Extracted data entries
= Beginning of Section =
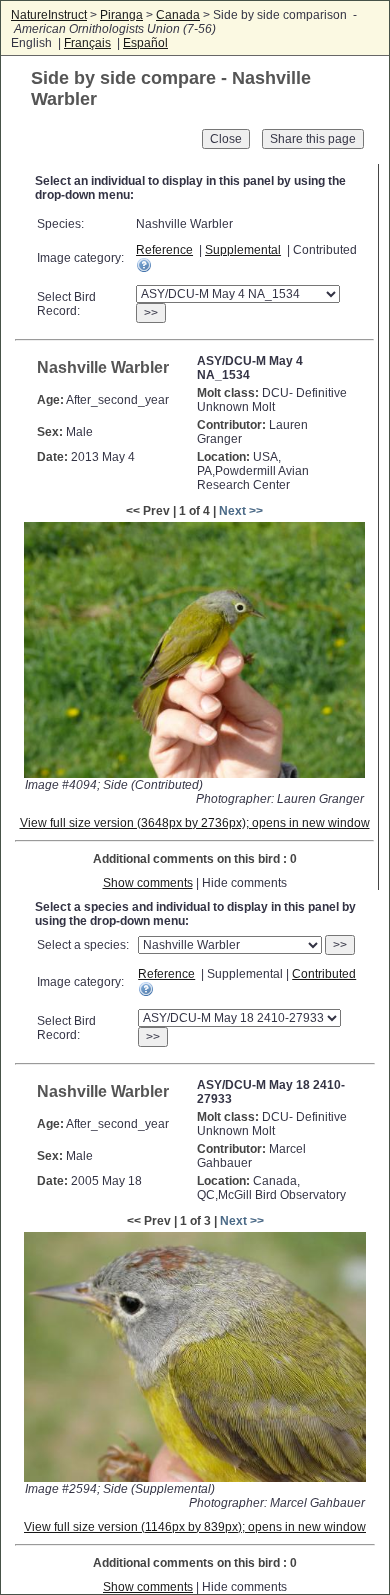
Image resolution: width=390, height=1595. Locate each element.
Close (226, 139)
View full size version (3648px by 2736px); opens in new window (195, 823)
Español (145, 43)
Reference (164, 250)
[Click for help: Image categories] (144, 265)
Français (87, 43)
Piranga (121, 15)
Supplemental (243, 250)
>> (151, 313)
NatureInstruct (49, 15)
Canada (178, 15)
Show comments (148, 883)
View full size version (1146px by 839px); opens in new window (195, 1527)
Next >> (241, 511)
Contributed (324, 974)
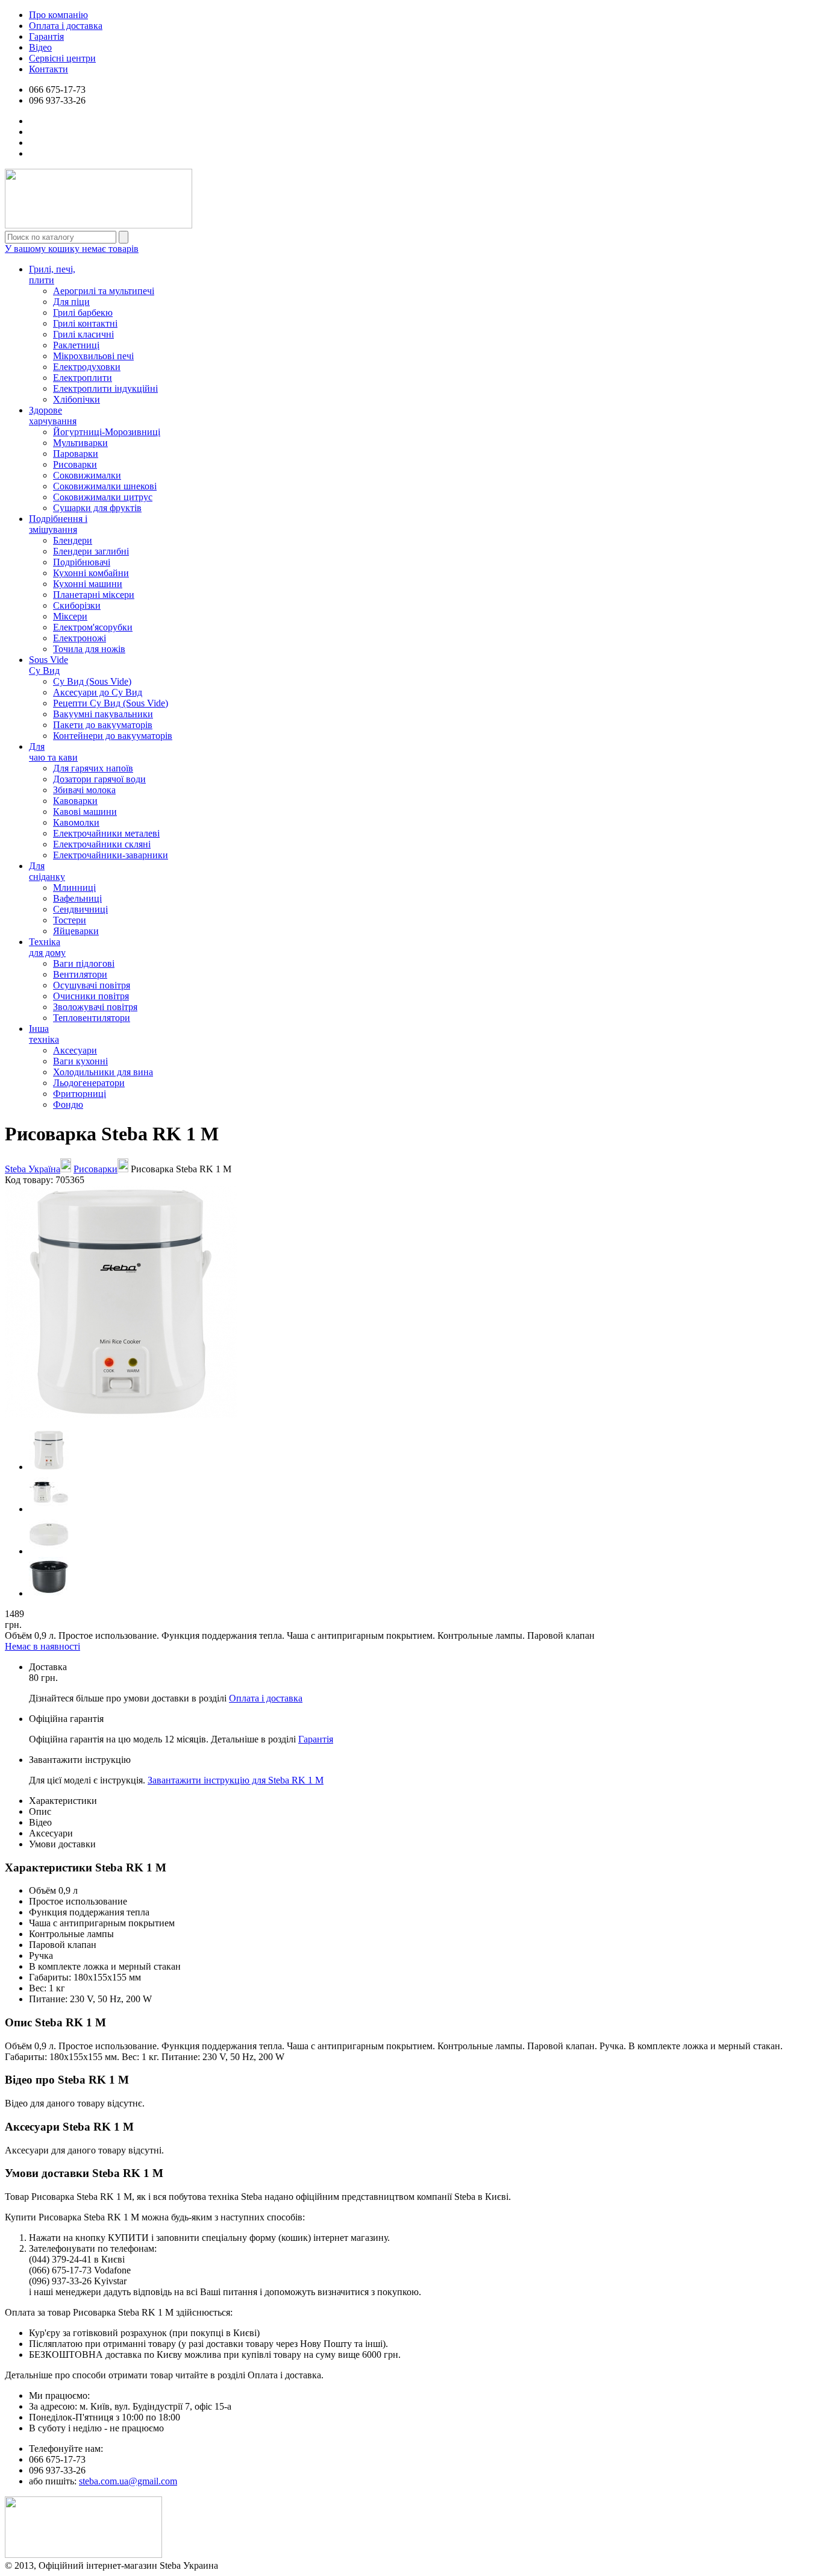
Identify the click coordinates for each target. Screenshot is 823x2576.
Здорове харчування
= End of Section =
Copy every record above exactly, leaving out the pictures.

**Expected answer:**
Image resolution: width=390, height=1595. Locate each element.
Close (226, 139)
View full size version (3648px by 2736px); opens in new window (195, 823)
Español (145, 43)
Reference (164, 250)
[Click for help: Image categories] (144, 265)
Français (87, 43)
Piranga (121, 15)
Supplemental (243, 250)
>> (151, 313)
NatureInstruct (49, 15)
Canada (178, 15)
Show comments (148, 883)
View full size version (1146px by 839px); opens in new window (195, 1527)
Next >> (241, 511)
Contributed (324, 974)
Identify the click coordinates for each target. Screenshot is 823x2576.
Здорове харчування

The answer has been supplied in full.